Is the set \(\theta=\left\\{(X,|X|): X \subseteq \mathbb{Z}_{5}\right\\}\) a function? If so, what is its domain and range?

Short answer

Yes, the set \(\theta\) is a function. The domain of \(\theta\) is the set of all subsets of \(\mathbb{Z}_{5}\), and the range is \(\{0,1,2,3,4,5\}\).

Step-by-step solution

Understand the set

The given set \(\theta\) consists of pairs (X,|X|), where X is a subset of \(\mathbb{Z}_{5}\) and |X| is the cardinality of the set X. Here, \(\mathbb{Z}_{5}\) represents the set \{0, 1, 2, 3, 4\}. Thus, set X can be any possible subset of these 5 elements, and |X| represents the number of elements in set X.

Evaluate the function condition

According to the definition of a function, for \(\theta\) to be a function, each value in the subset of \(\mathbb{Z}_{5}\) should correspond to exactly one value in |X|. Here, for any X, there is exactly one |X|. Therefore, the set \(\theta\) does indeed represent a function.

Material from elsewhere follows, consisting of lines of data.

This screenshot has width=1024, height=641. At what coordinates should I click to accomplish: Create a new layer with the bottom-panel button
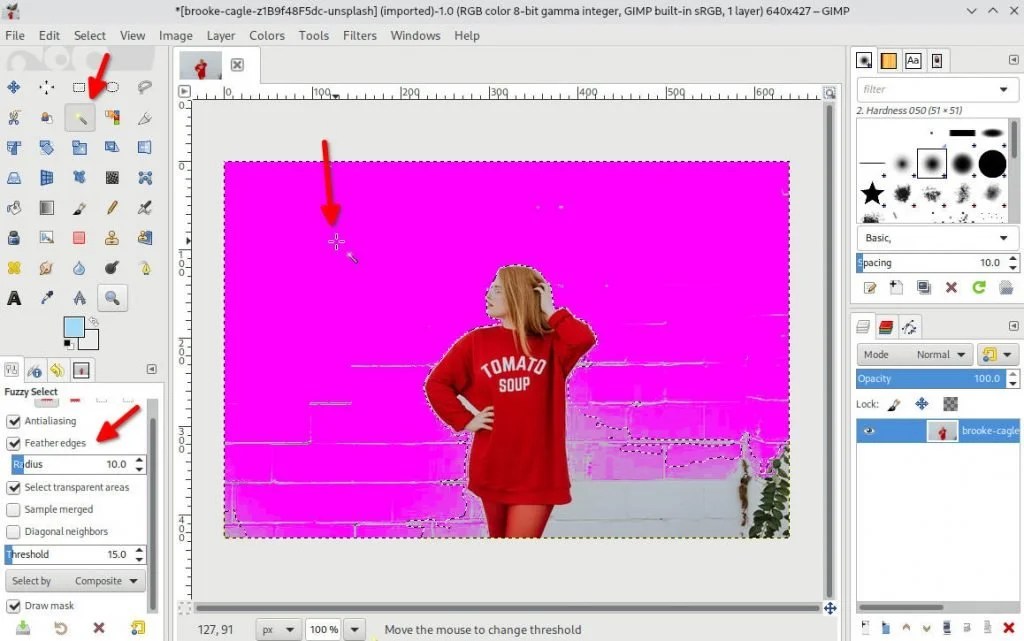click(x=866, y=627)
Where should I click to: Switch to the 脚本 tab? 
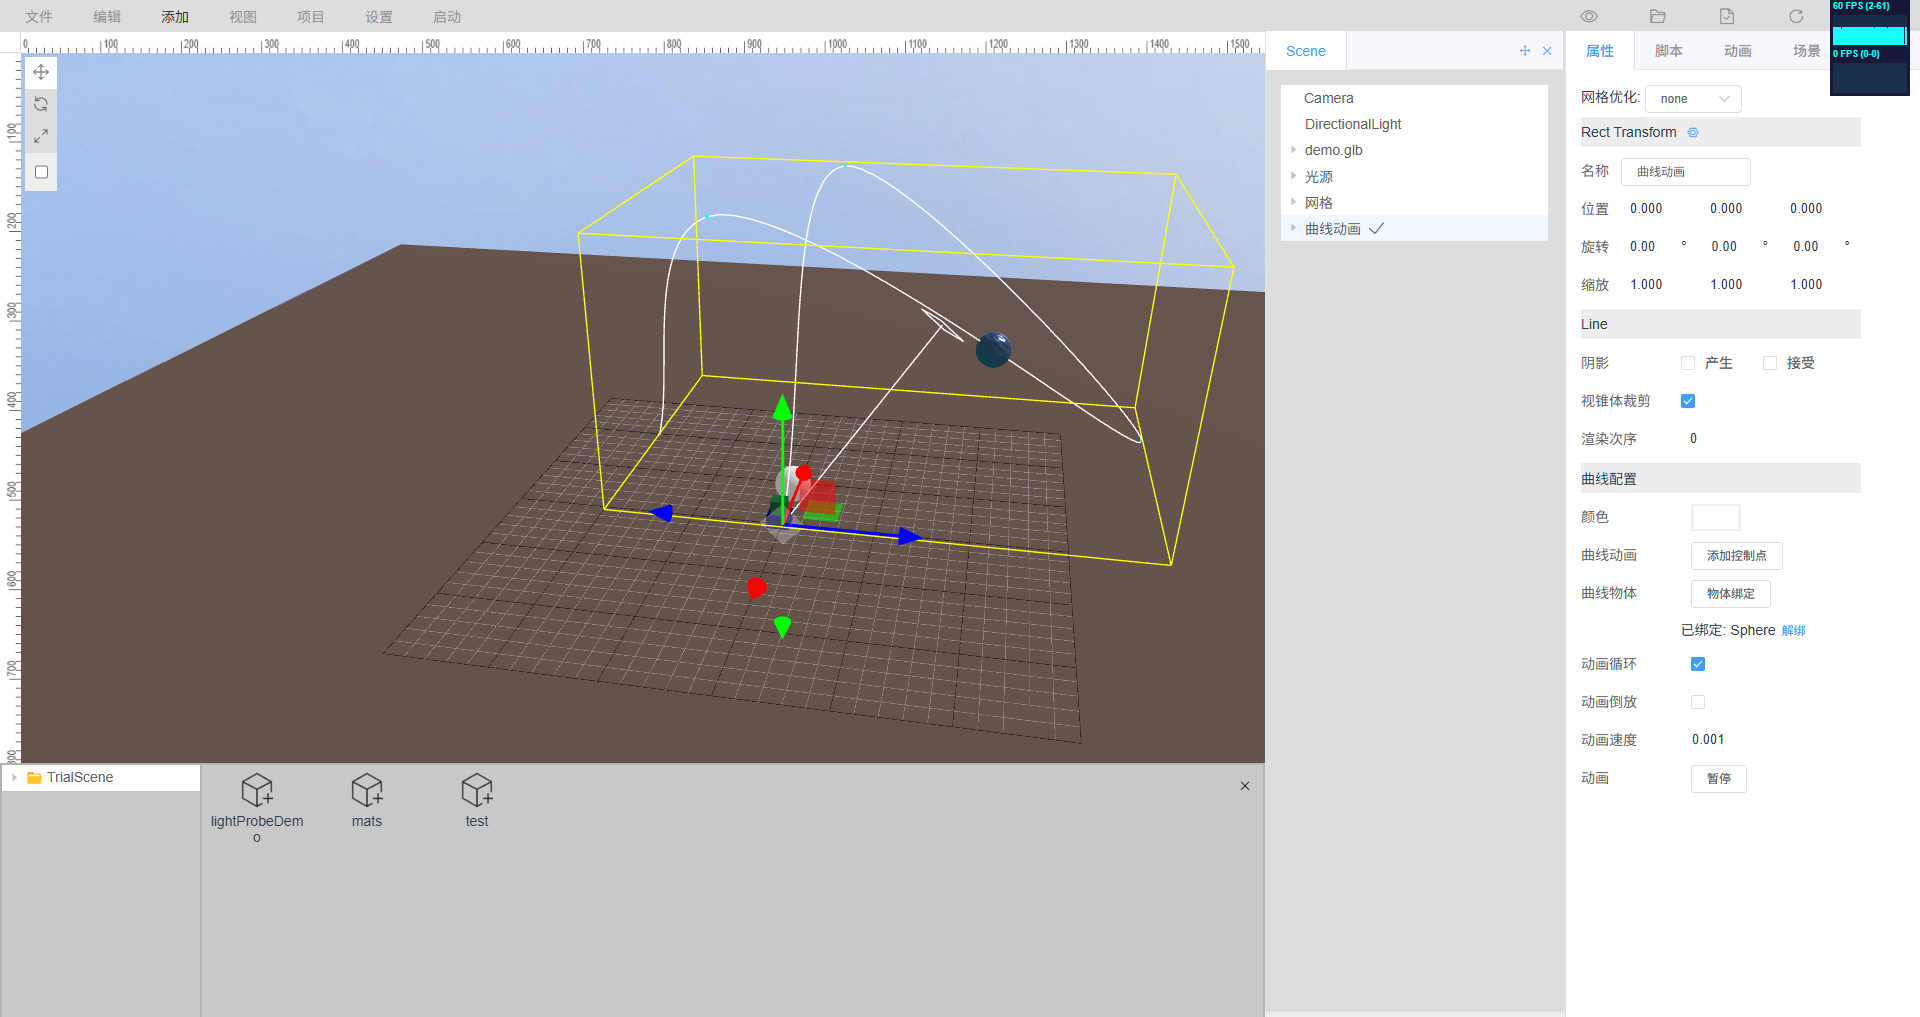[1668, 51]
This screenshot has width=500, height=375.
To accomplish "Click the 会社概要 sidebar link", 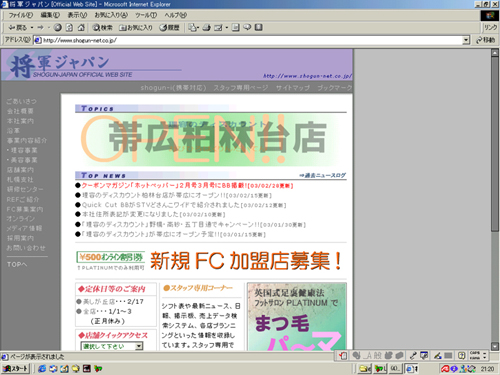I will click(20, 111).
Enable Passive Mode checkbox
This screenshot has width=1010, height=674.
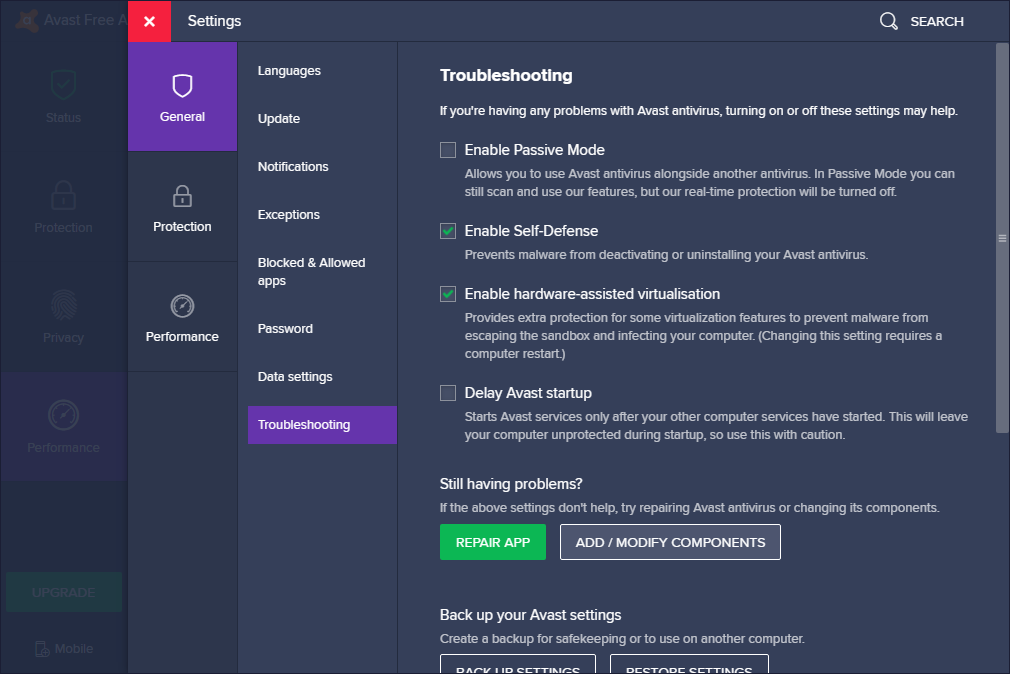448,150
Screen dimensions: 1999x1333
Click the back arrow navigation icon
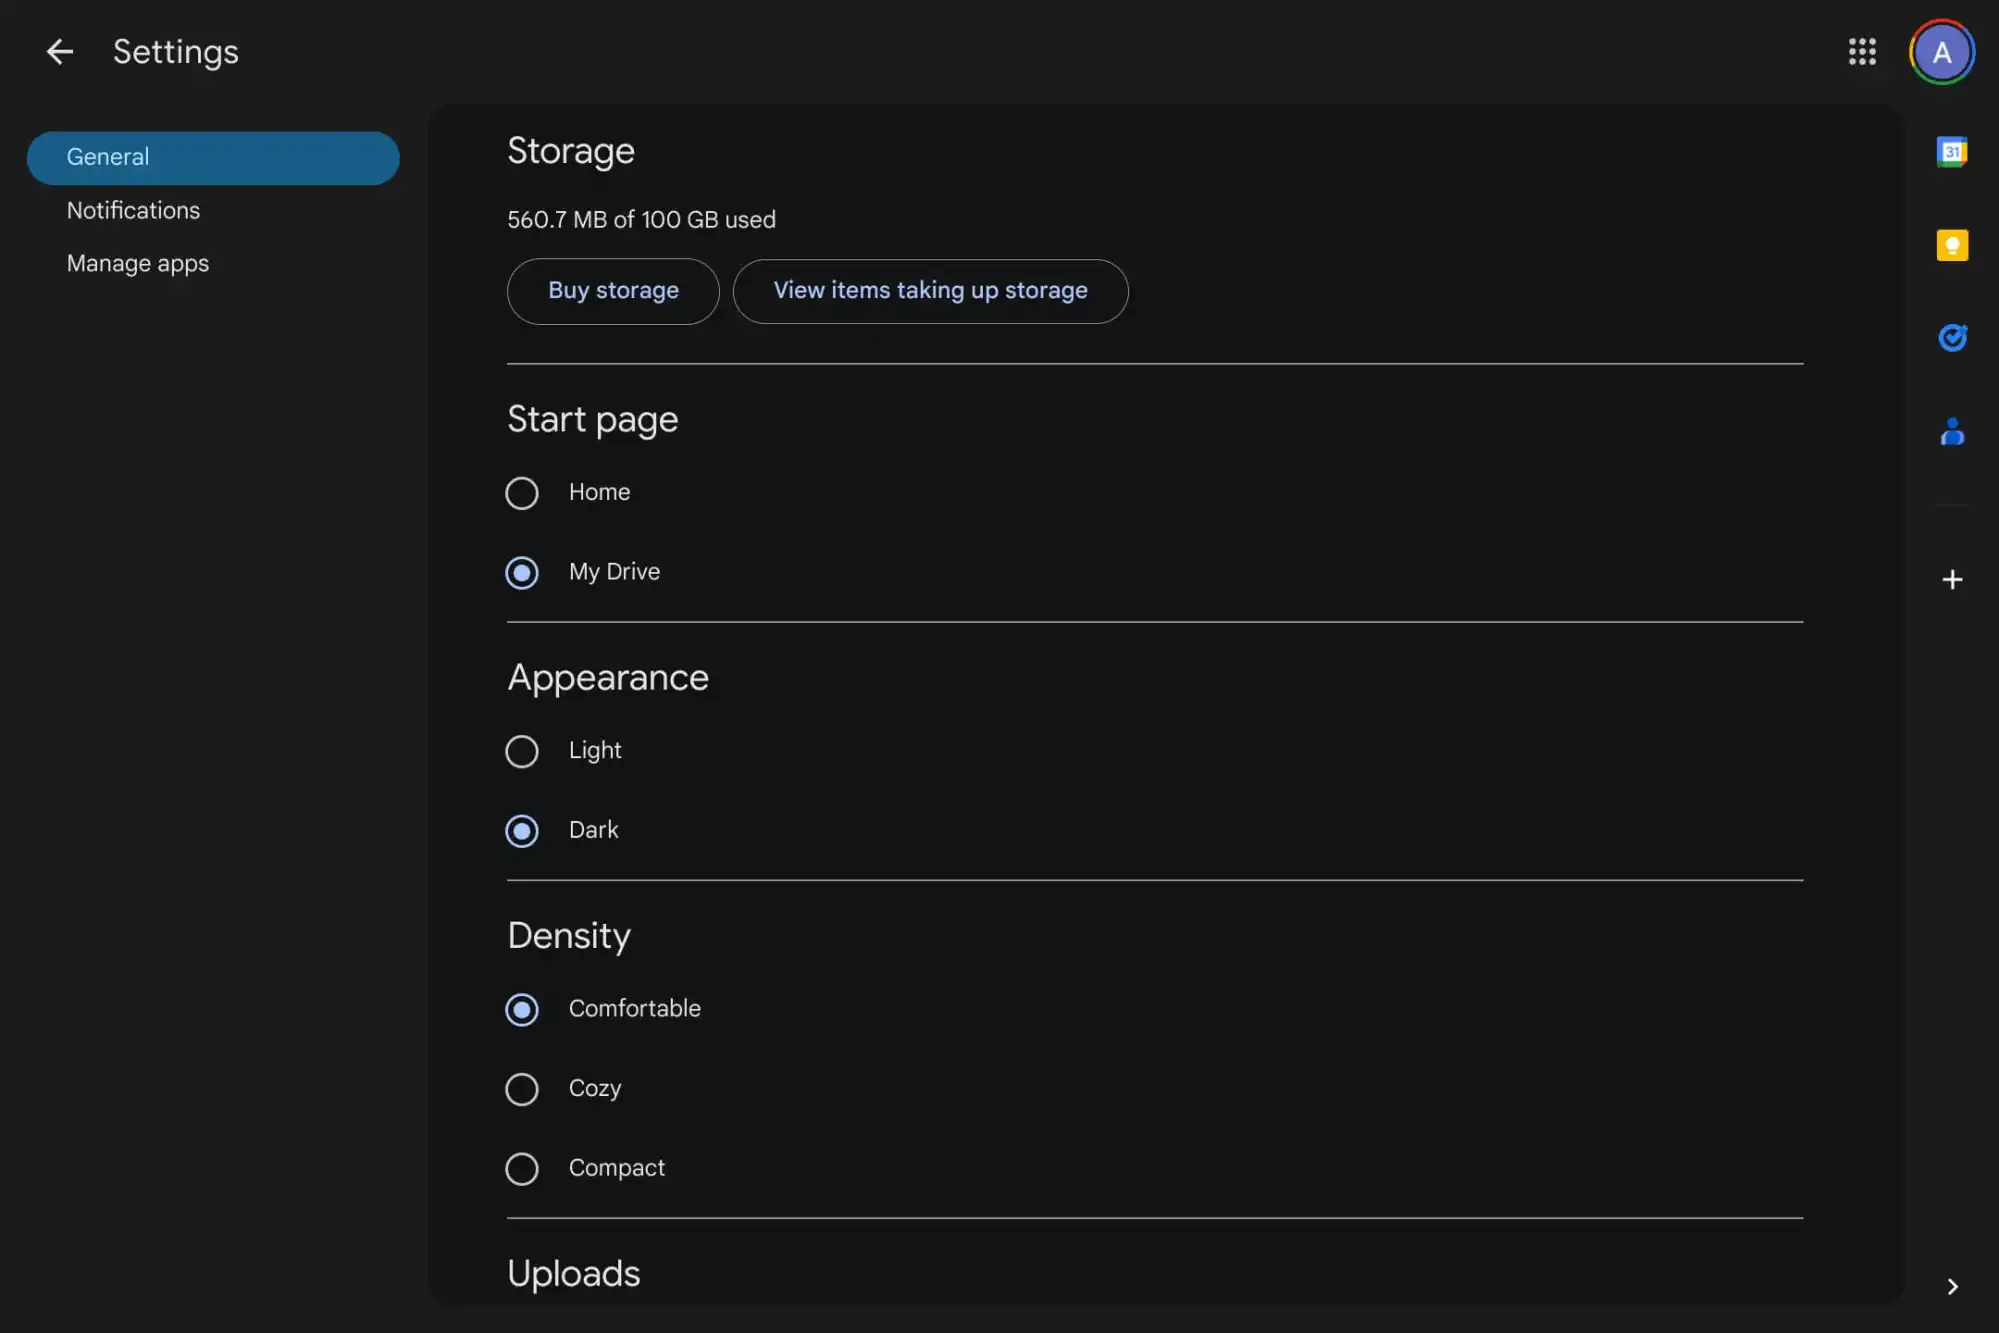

Define the domain and the range

The domain of a function is the set of all possible input values. In this case, domain of \(\theta\) is the set of all the subsets of \(\mathbb{Z}_{5}\). The range of a function is the set of all possible output values (i.e., the cardinalities of these subsets). Because the subsets of \(\mathbb{Z}_{5}\) can have between 0 to 5 elements, the range is the set of 0 to 5, i.e., \(\{0,1,2,3,4,5\}\).